China, in particular, “has been growing at a very high rate for nearly three decades.” and its economic expansion was “rapid and extensive,” he added.
The country’s welfare system is also “lagging behind” and fiscal support for childbearing is “quite low compared to the international market,” according to Xu.
Rising house prices aren’t helping.
“The government has been largely unable to manage the significant rising housing costs,” according to Xu, who pointed out that as housing becomes more expensive, people may struggle to buy homes and delay starting a family.
Decline in births
The rapid economic expansion seen in recent decades in developed countries has resulted in rising income levels and expanding educational and career opportunities for women.
These improved conditions have led to a higher opportunity cost of having children, Xu said.
“In more developed societies, the trend is that parents face much higher costs of raising children and this tends to be a deterrent [them],” said BMI’s Tay.
“The more developed an economy, the more skills the economy’s agents must have, and therefore the required investment in each [child] increases by that amount,” he said.
The work culture in Asia can also play a role.
“Among Asian countries, there is an entrenched mentality of working long hours,” Xu said, which is “particularly an issue in China, South Korea… [and] other parts of East and Southeast Asia’.
“These countries are where total working hours are the longest in the world,” and as a result, workers have less time to raise a family, Xu told CNBC.
Shrinking the workforce
A declining fertility rate puts pressure on the economy and society at large as the working population shrinks.
“A country’s birth rates will translate into working-age population growth about two decades down the line,” Maybank’s Tay said.
In addition, falling fertility rates can affect the proportion of elderly people who need support from younger generations, which can put “excessive burdens on a country’s healthcare and pension systems,” Maybank’s Tay told CNBC.
Ultimately, the burden on the younger generations will increase as they have to care not only for their own children, but also for their aging parents.
This demographic change in parts of Asia is a structural issue that will require a “resolute and holistic government effort,” in both fiscal and monetary policy, he said.
China’s policy changes
In China, policymakers are putting a lot of emphasis on “increasing productivity,” Xu told CNBC.

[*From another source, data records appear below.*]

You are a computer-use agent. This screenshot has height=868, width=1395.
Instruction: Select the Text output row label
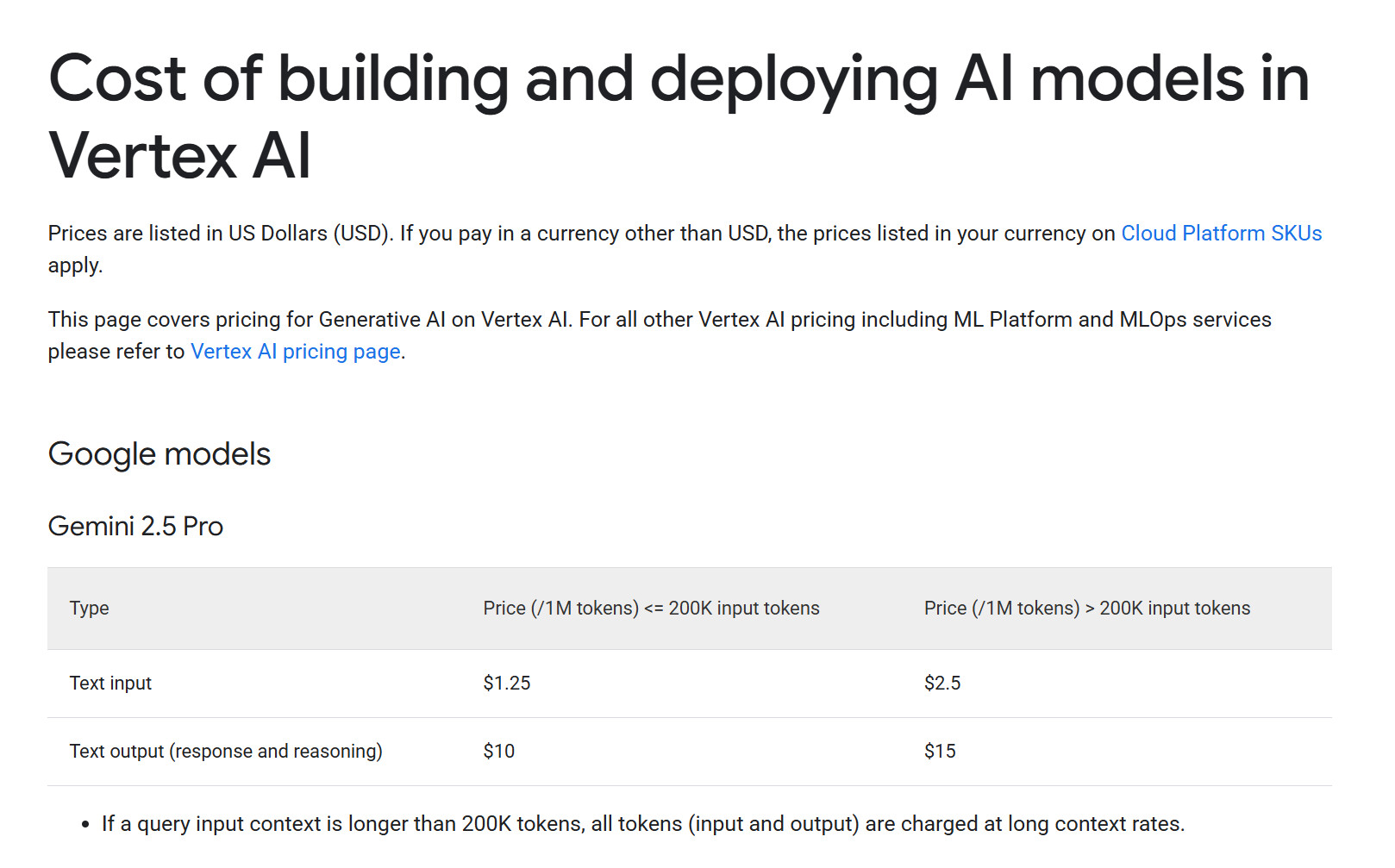coord(226,752)
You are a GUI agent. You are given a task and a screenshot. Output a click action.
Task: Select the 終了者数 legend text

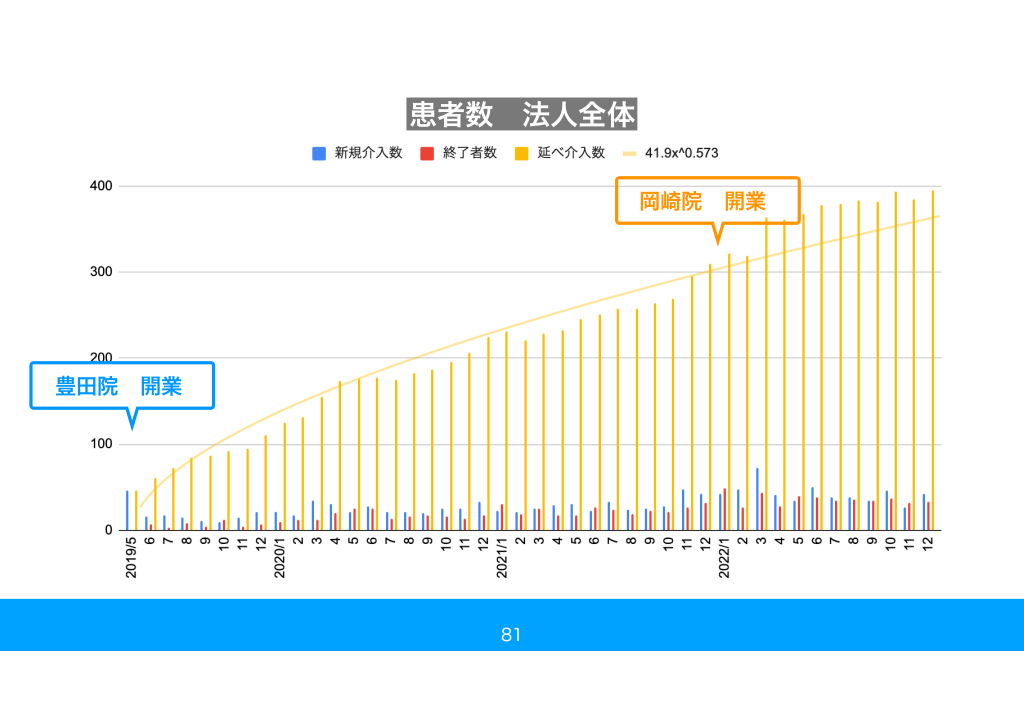[x=469, y=153]
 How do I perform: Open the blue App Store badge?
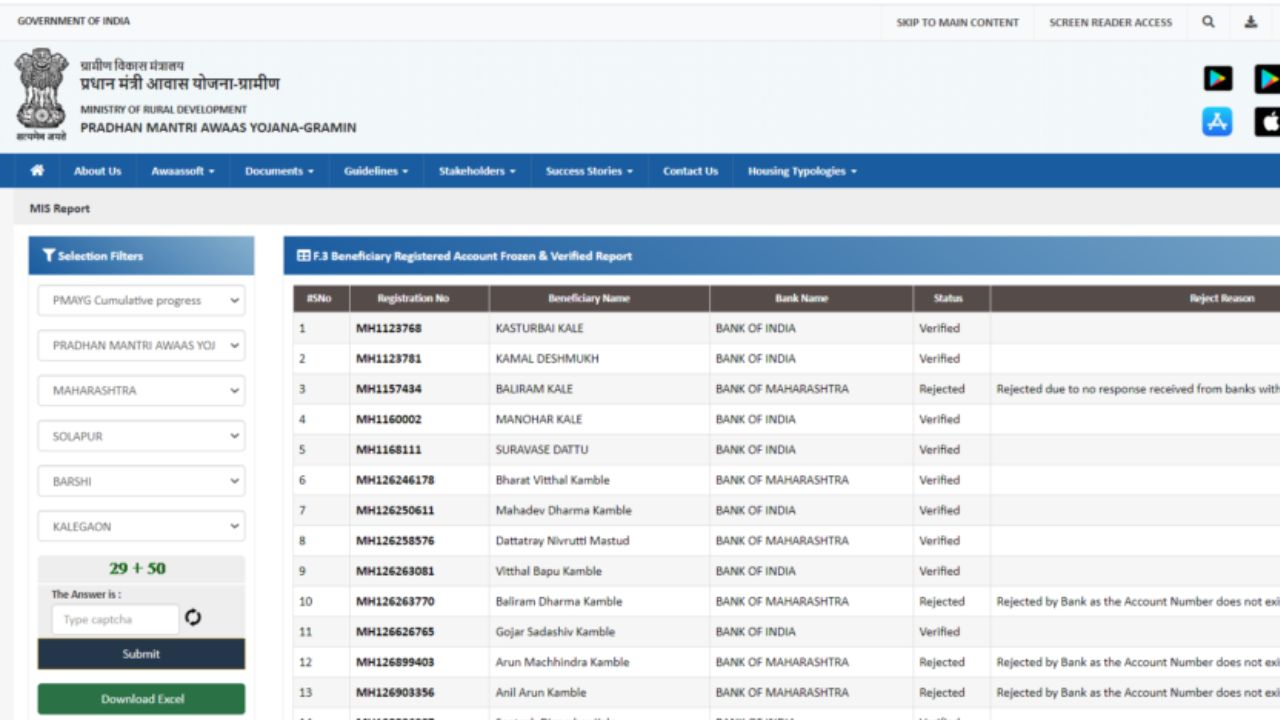pyautogui.click(x=1217, y=123)
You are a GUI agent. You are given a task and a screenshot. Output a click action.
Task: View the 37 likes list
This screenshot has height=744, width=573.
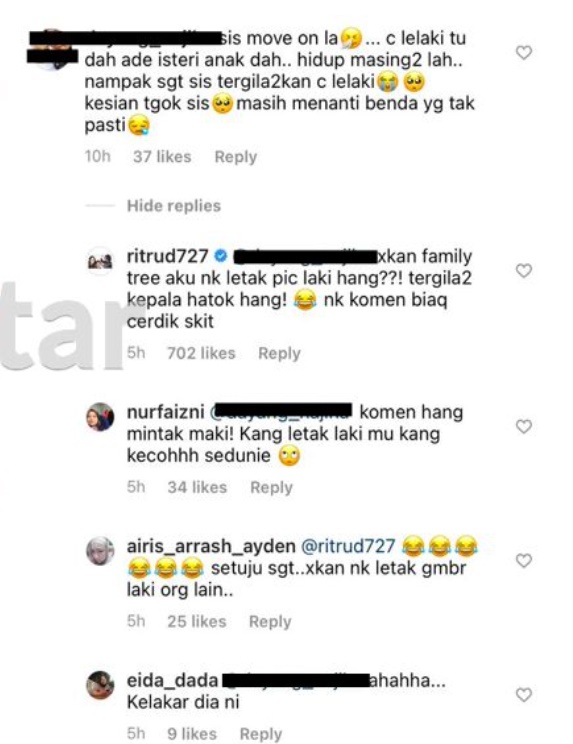pos(162,157)
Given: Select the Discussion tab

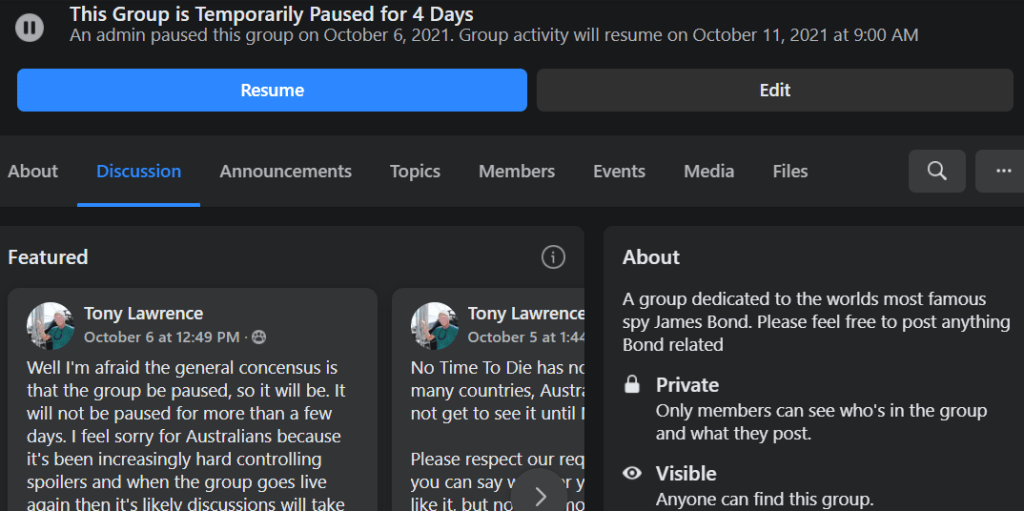Looking at the screenshot, I should (139, 171).
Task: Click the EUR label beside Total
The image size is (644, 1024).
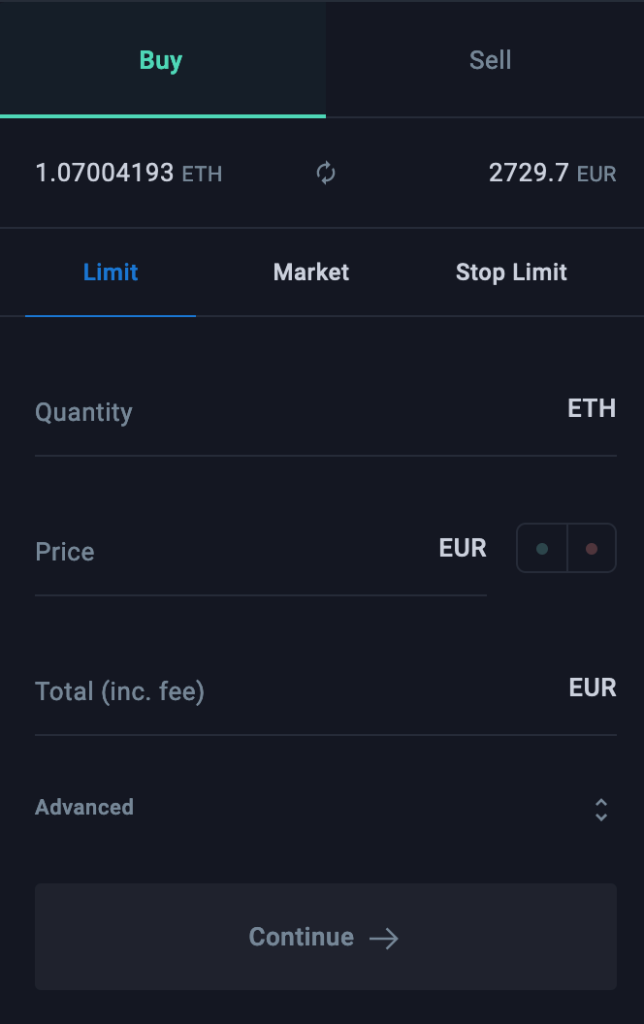Action: [592, 688]
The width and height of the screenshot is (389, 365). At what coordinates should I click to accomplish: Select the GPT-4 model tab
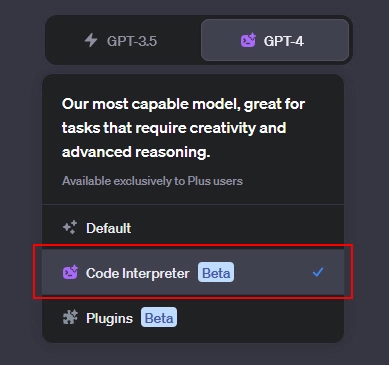(275, 40)
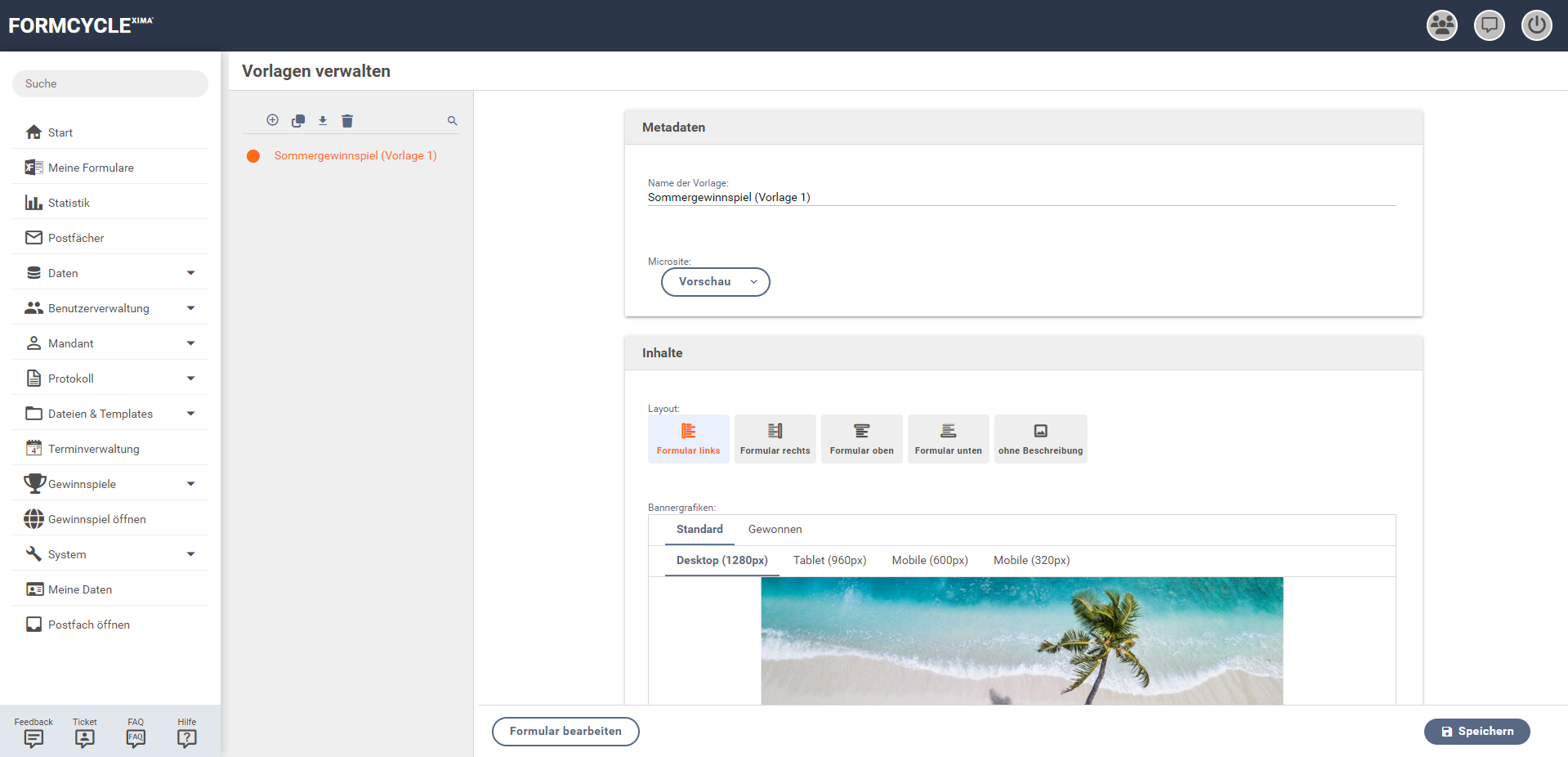The width and height of the screenshot is (1568, 757).
Task: Open the Feedback icon in footer
Action: 34,738
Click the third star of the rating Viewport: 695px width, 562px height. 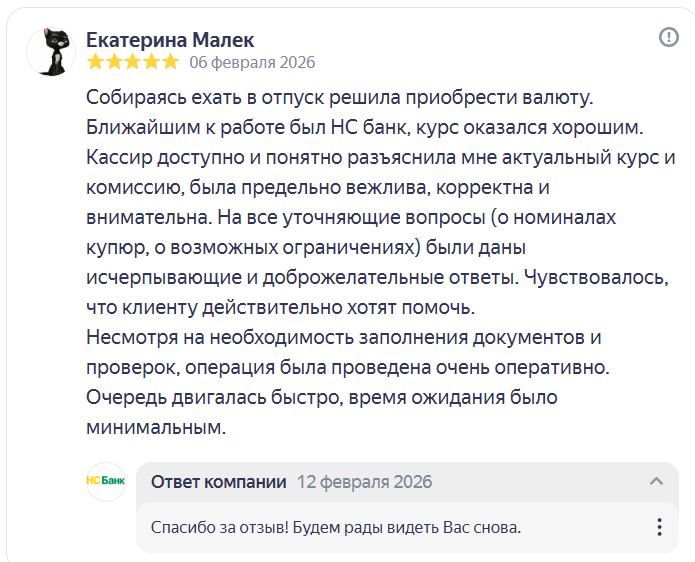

“They have [seen] that there is a very large reduction in the contribution of labor to GDP, [which] it can’t be mitigated through any kind of policy intervention in the short term,” he said. “That’s why they’re focusing on increasing their productivity.”
The country has invested heavily in shifting to digital solutions and developing technologies such as automation and advanced chips, Xu said, with the aim of making traditional industries more efficient and overall improving productivity.
Looking ahead, Chinese policymakers are encouraged to do more for the working environment. “This probably involves stricter enforcement of labor laws and promotion of work-life balance,” Xu said.
Economists also agree that Chinese policymakers should also work to raise the country’s retirement age, create more aggressive tax credits for child-rearing costs and step up efforts to build affordable housing. of housing in the country.
Despite the slowdown in growth expected in China due to its demographic issue, the country’s GDP has grown by an average of 9% per year since 1978, according to The World Bank.
Ultimately, “the fact remains that growth even around 3% would not, by any stretch of the imagination, be a disaster for the Chinese economy,” BMI’s Tay told CNBC.
“If they continued to grow at this rate, which would probably be more sustainable, the average Chinese citizen would be in real terms, 13 percent better off by 2033,” he added. “So living standards will continue to rise.”